PROBLEM TO SOLVE:
Below are the records; extract from them the line containing "Screen dimensions: 1568x476" to the line containing "Task: Uncheck the Shop/0005 order checkbox", both lines included, exactly and with no pictures.

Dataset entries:
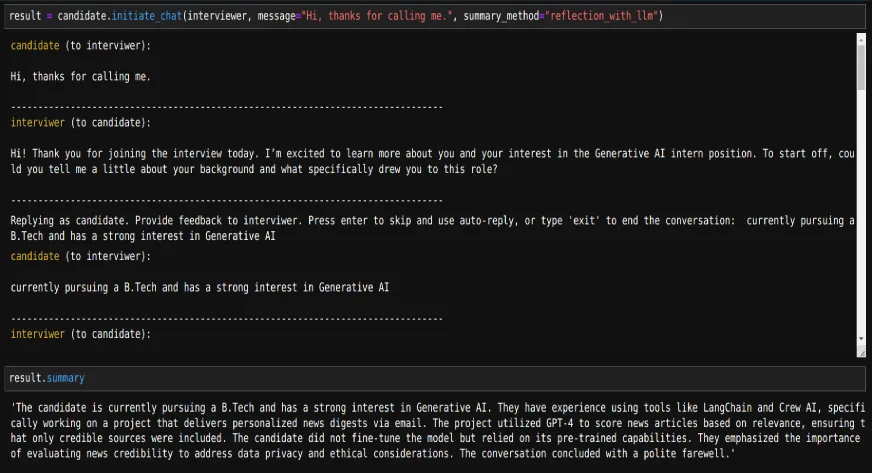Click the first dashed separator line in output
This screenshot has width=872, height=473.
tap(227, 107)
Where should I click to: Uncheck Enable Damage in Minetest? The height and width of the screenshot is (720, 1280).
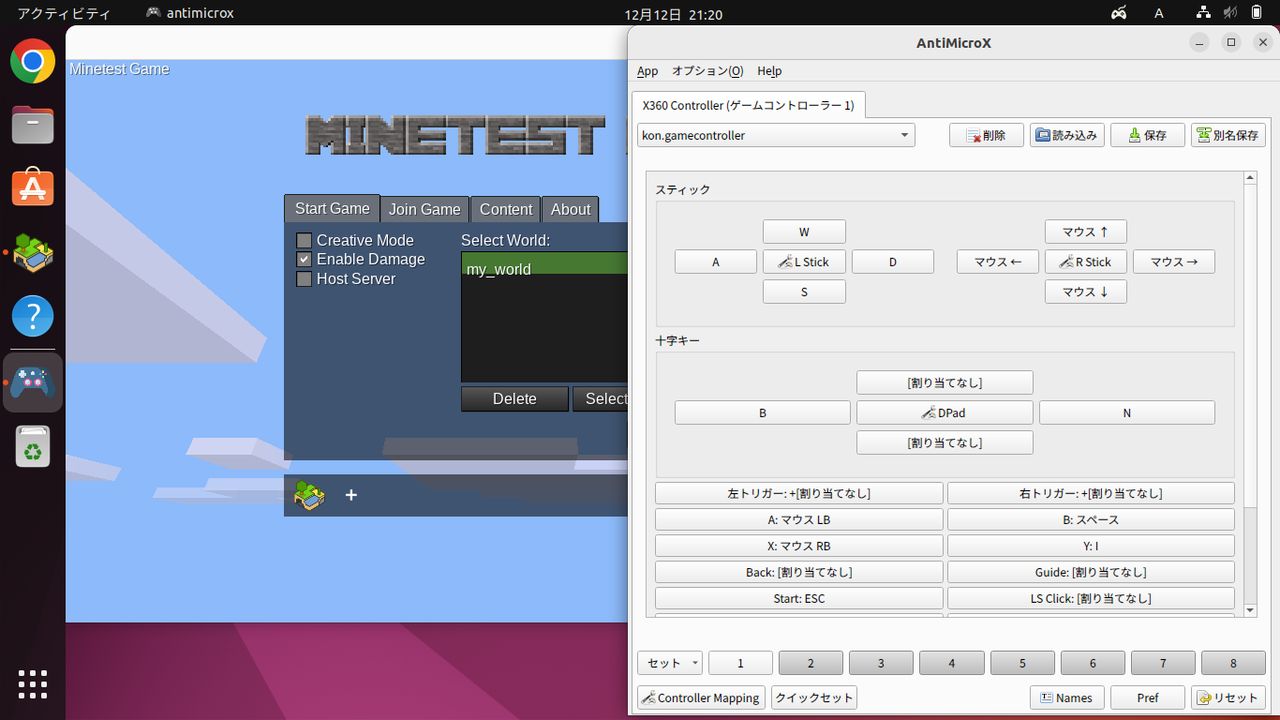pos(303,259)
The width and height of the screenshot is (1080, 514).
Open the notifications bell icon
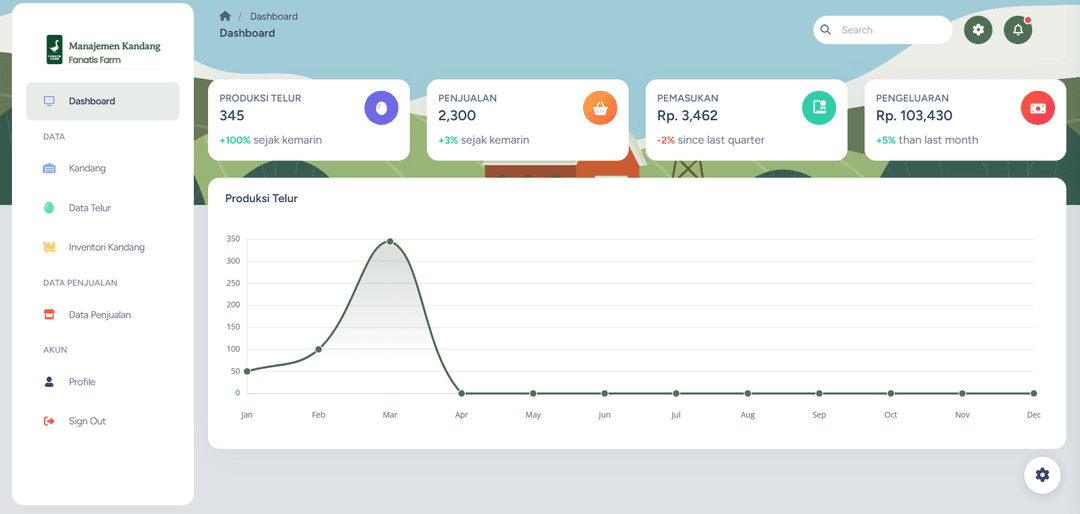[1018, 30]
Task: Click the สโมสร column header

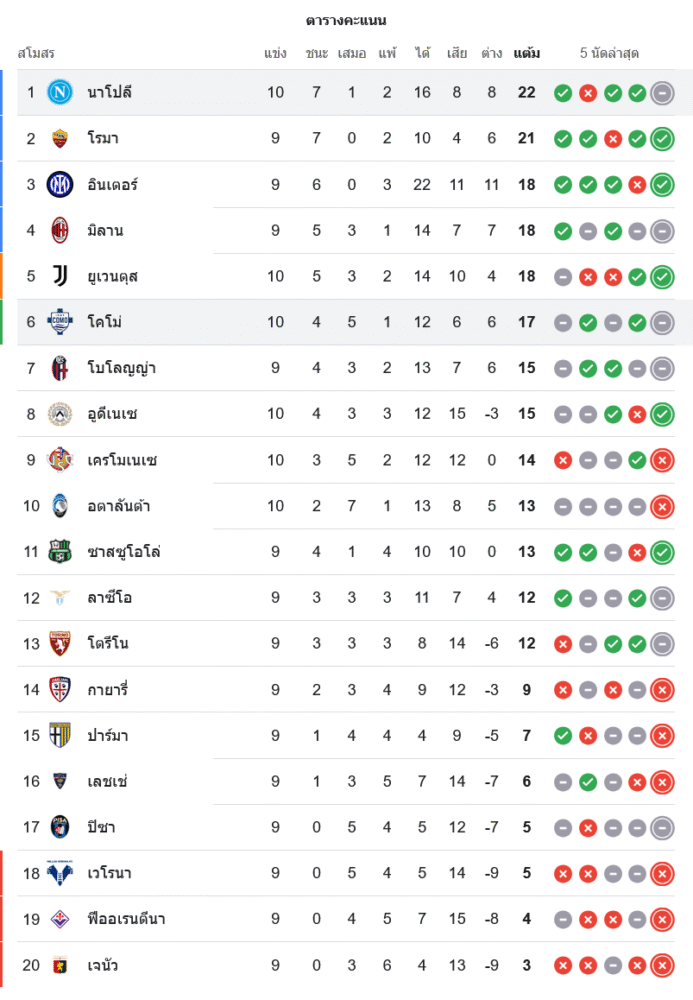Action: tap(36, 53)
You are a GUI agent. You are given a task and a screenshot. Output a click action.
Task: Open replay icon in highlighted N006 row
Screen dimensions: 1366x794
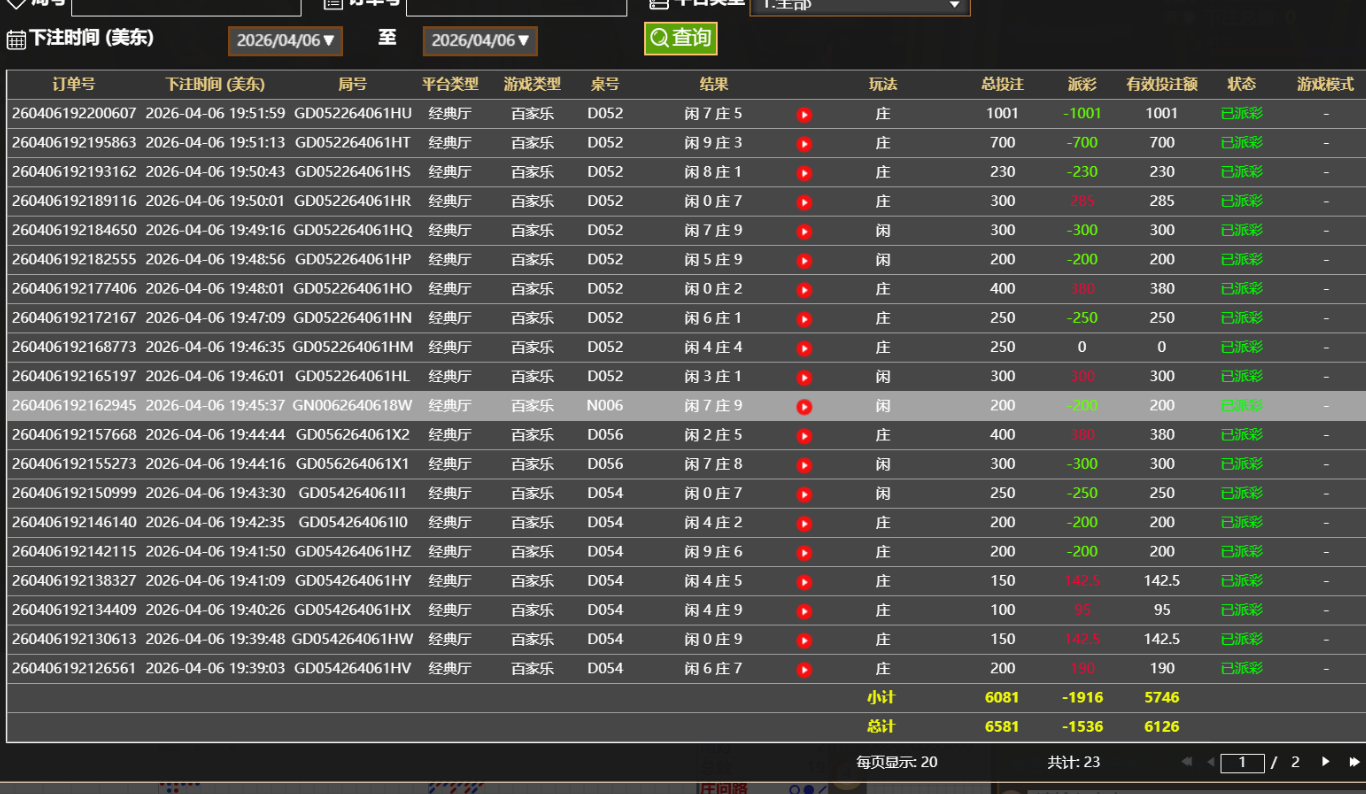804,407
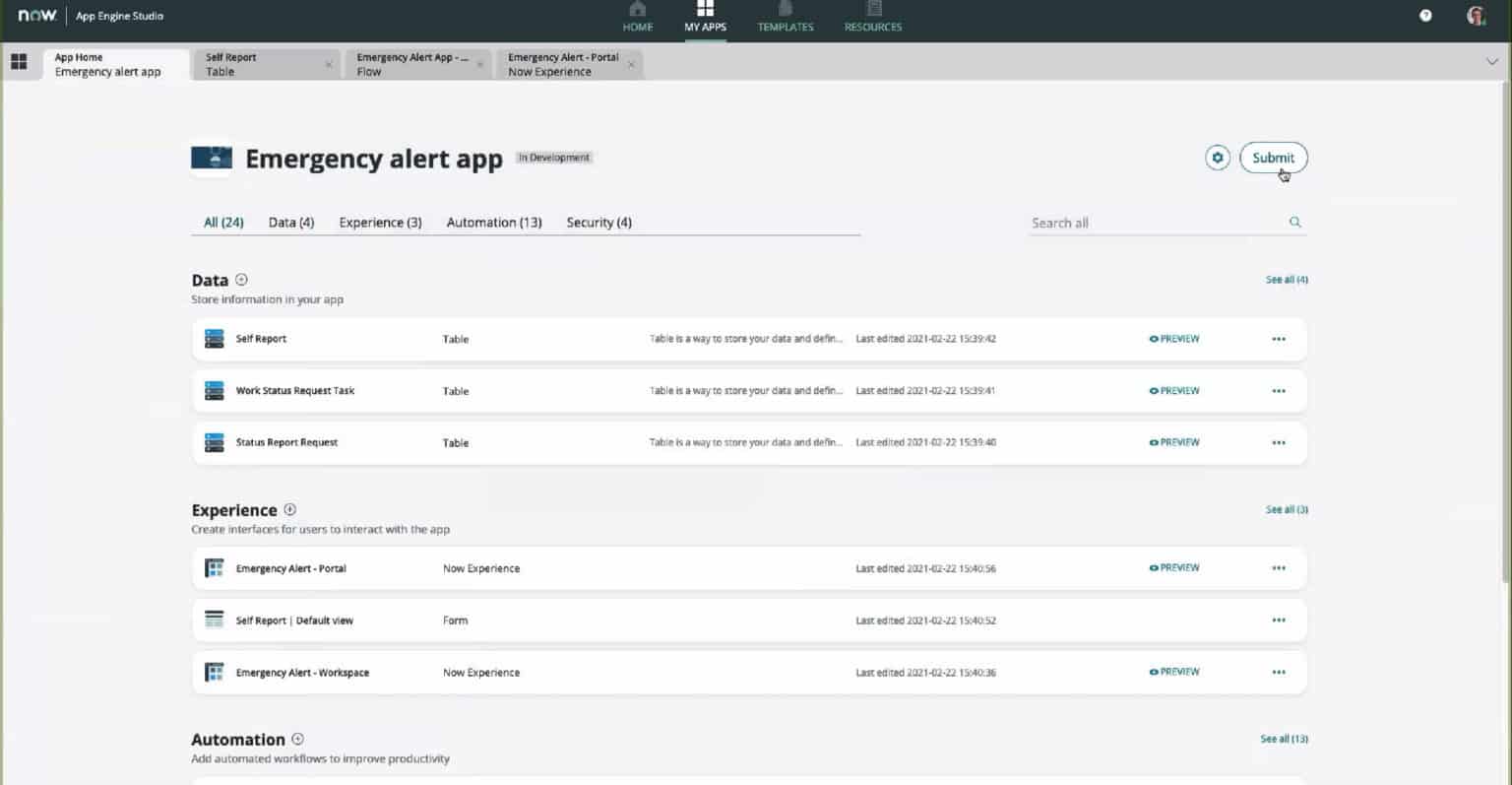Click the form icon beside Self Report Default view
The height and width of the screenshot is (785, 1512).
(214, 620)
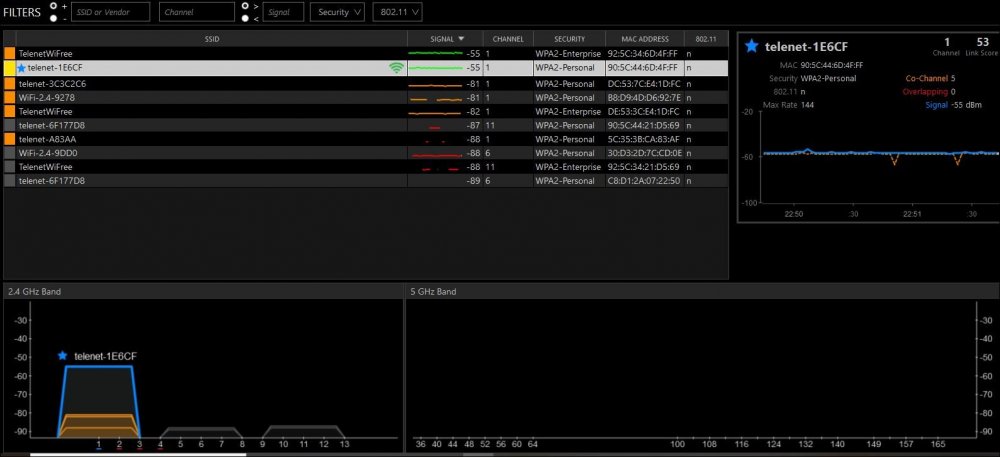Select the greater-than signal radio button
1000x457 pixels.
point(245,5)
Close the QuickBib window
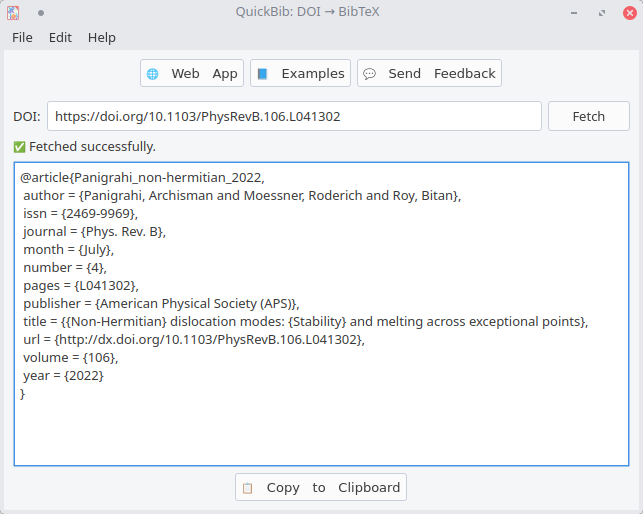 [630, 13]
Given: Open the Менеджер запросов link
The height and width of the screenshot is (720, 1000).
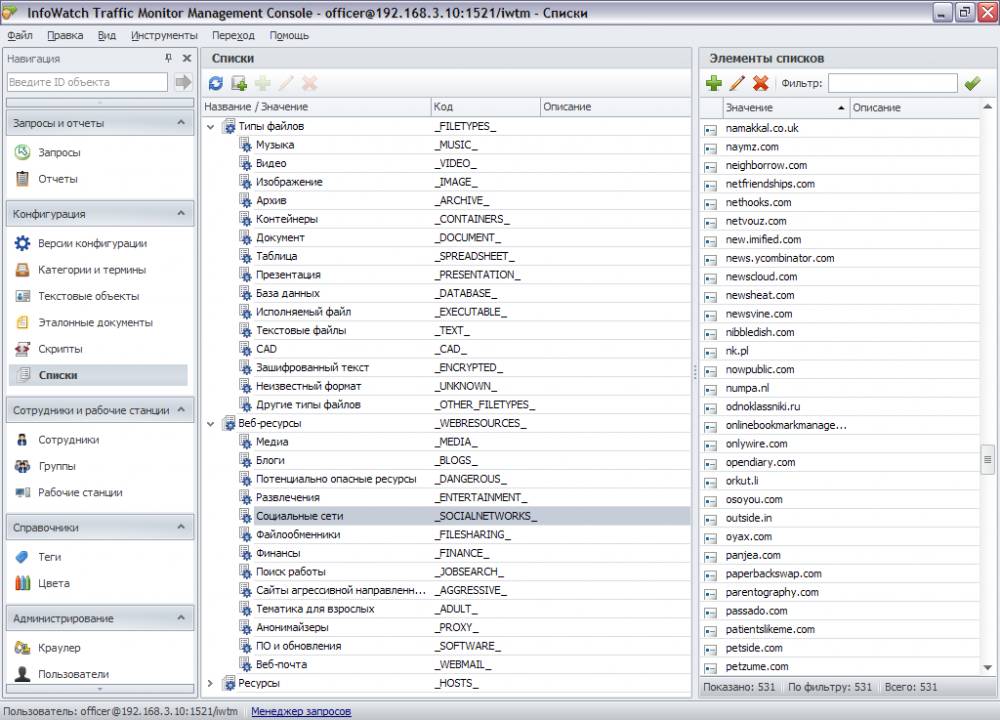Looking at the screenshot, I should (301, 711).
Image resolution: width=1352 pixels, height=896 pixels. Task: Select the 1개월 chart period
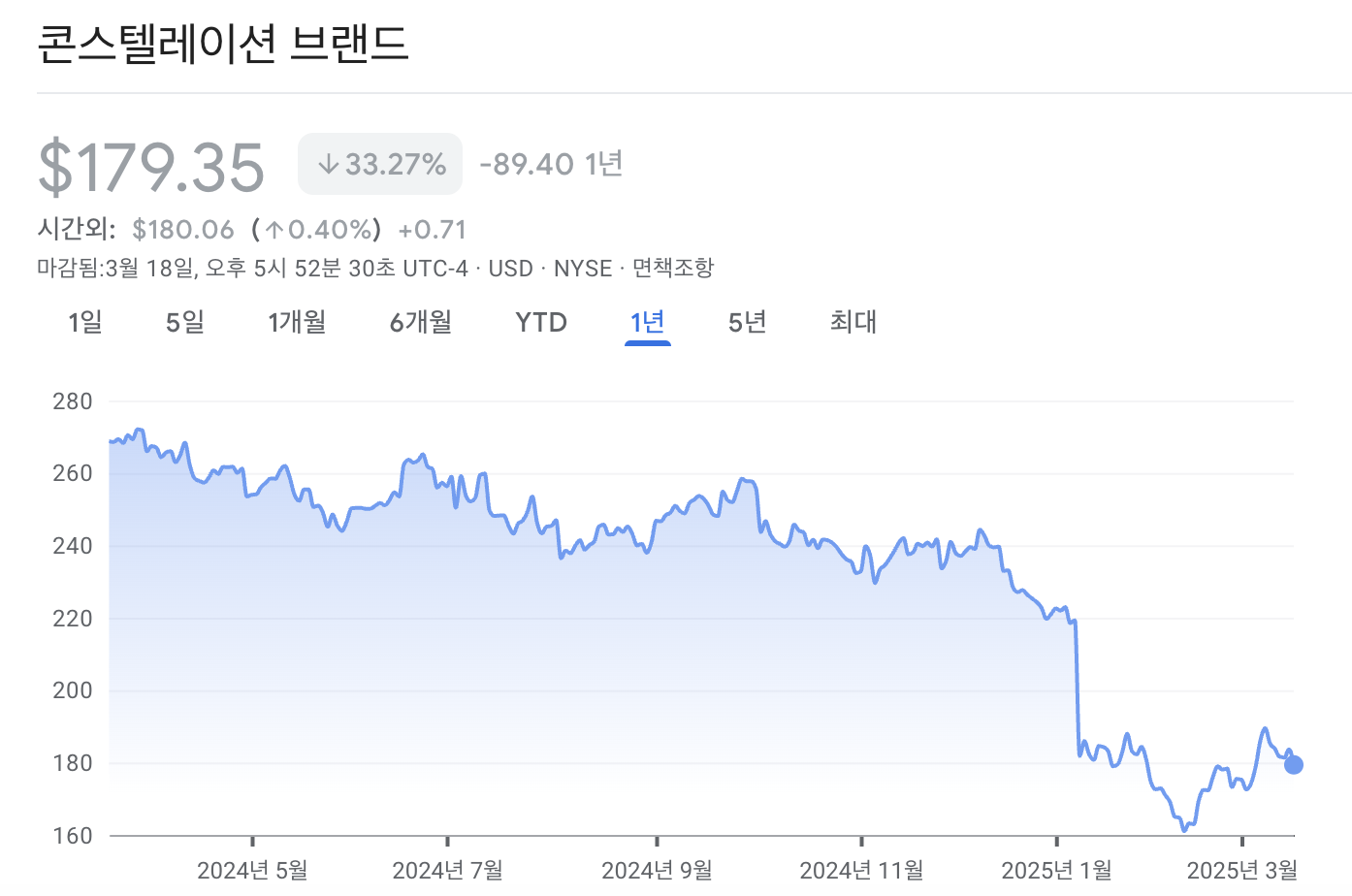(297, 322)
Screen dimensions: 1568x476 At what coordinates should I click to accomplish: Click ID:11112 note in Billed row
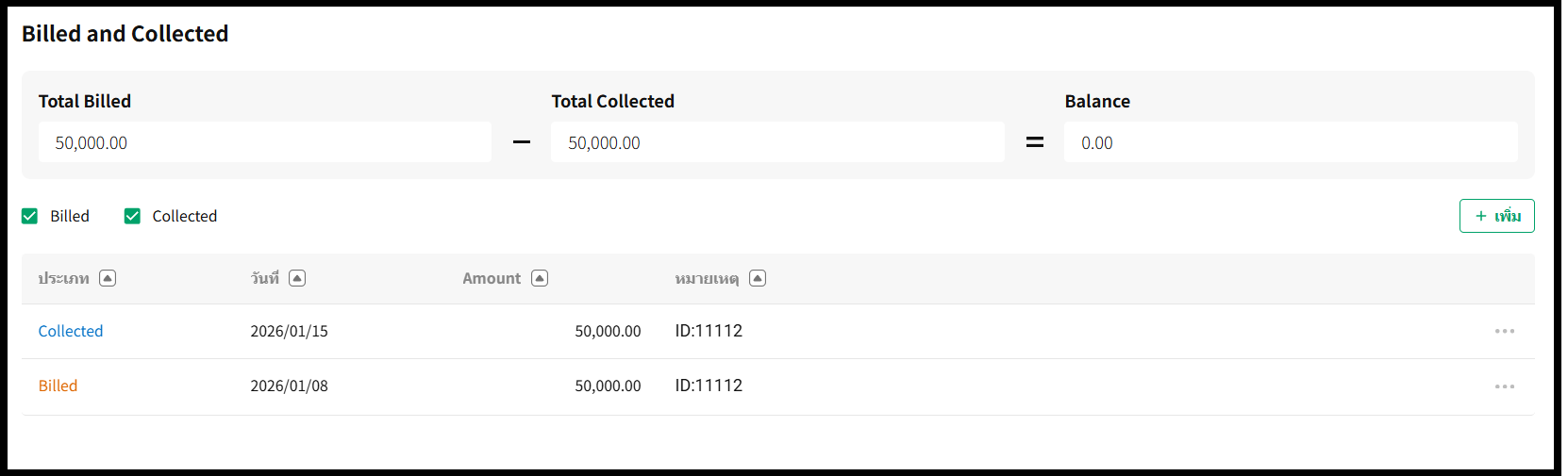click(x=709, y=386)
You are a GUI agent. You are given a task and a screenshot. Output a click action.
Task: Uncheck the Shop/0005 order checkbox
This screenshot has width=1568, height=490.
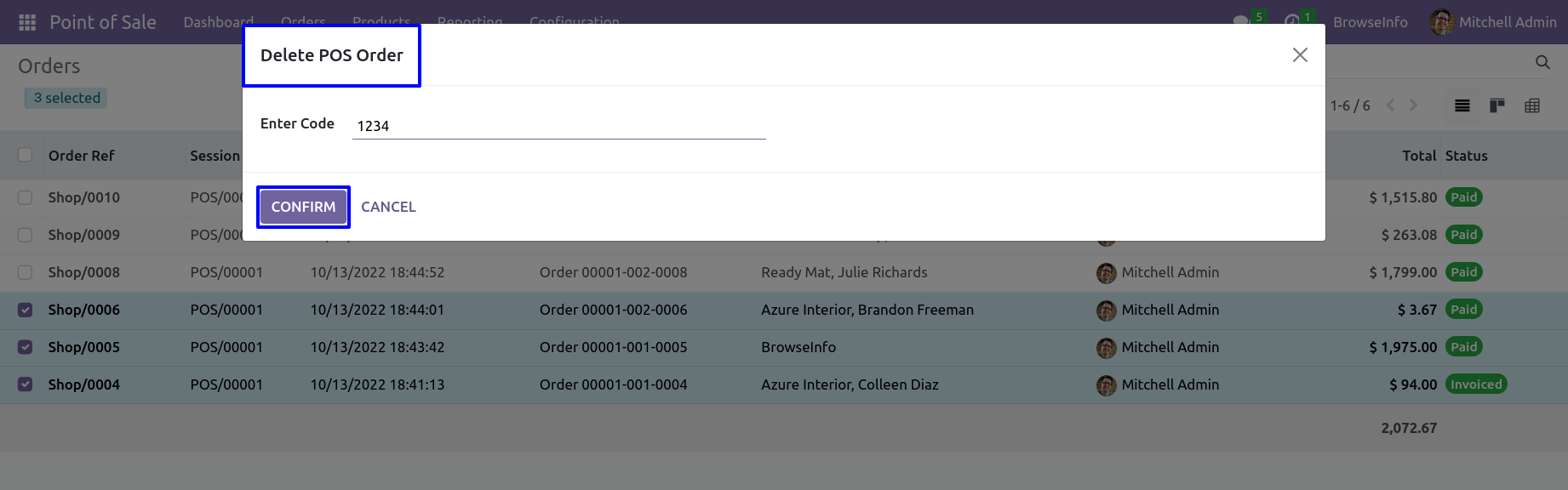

ANSWER BOX:
Screen dimensions: 1568x476 At what coordinates should I click to accomplish: Click ID:11112 note in Billed row
click(x=709, y=386)
You are a GUI agent. You are given a task and a screenshot. Output a click action.
Task: Uncheck the Shop/0005 order checkbox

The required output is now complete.